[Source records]
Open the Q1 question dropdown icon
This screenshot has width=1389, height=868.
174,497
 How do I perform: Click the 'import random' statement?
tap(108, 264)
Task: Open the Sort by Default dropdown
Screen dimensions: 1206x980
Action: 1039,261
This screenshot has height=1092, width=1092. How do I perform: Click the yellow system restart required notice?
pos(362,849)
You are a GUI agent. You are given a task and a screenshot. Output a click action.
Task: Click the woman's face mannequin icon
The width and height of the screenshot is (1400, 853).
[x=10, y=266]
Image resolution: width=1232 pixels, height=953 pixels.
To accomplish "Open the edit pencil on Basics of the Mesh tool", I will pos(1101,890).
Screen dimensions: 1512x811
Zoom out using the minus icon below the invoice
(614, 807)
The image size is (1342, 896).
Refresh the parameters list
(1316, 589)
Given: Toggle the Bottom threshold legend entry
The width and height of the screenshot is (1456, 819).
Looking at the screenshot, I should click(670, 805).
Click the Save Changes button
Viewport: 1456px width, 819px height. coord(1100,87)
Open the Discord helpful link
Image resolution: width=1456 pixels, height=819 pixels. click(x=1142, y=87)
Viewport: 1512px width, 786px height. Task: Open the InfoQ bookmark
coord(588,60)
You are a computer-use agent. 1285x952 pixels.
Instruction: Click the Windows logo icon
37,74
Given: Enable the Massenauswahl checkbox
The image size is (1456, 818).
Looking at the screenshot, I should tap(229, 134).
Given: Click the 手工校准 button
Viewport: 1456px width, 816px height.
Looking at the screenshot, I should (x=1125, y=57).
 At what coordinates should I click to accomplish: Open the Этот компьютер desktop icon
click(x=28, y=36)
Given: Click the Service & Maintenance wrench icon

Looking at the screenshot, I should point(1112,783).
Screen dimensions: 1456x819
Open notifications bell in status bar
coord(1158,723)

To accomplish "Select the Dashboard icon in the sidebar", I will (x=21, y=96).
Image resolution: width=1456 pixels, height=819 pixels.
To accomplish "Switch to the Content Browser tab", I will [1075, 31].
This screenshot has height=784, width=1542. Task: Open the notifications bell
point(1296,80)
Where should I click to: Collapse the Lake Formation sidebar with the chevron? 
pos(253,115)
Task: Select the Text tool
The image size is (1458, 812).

▶ **Work task**
Scan the records above and report every line with the string "dropdown".

▶ **Worked solution**
Open the Q1 question dropdown icon
Task: Open the Sort by Default dropdown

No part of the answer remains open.